Engineer Luke Wren has released design files for a handy Raspberry Pi Pico upgrade, giving the low-cost microcontroller a DVI video output with a minimal increase in footprint: the Pico DVI Sock.
"[I] called it a Sock because it's like a HAT [Hardware Attached on Top, a standard for add-ons which fit on the Raspberry Pi single-board computer family's 40-pin general-purpose input/output (GPIO) header] but small and on the bottom," Wren explains of the board, which adds little more than the size of an HDMI socket to the end of the host Raspberry Pi Pico.
Launched late last month, the Raspberry Pi Pico marks the first microcontroller from a company better known for single-board computers. As such, it's the first device released which does not include any form of on-board video output — something Wren overcame in the development of the PicoStation 3D, which turns the RP2040 microcontroller at the heart of the Raspberry Pi Pico into a highly-capable games console.
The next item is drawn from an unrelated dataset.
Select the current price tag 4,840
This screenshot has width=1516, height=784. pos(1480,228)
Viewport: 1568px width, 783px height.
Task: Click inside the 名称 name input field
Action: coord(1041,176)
The Pico DVI Sock, though, is considerably smaller. Designed to take advantage of the castellated pins on the Pico, the Sock attaches as a surface-mount device to the underside of the board — taking up 10 pins and providing an extension onto which an HDMI socket, used to carry a DVI video signal, is attached.
"The remaining Pico pins can still have headers inserted" Wren notes, "so that the board can be inserted into a breadboard."
KiCad files and Gerbers for the board have been published to Wren's GitHub repository under the permissive CC0-1.0 license.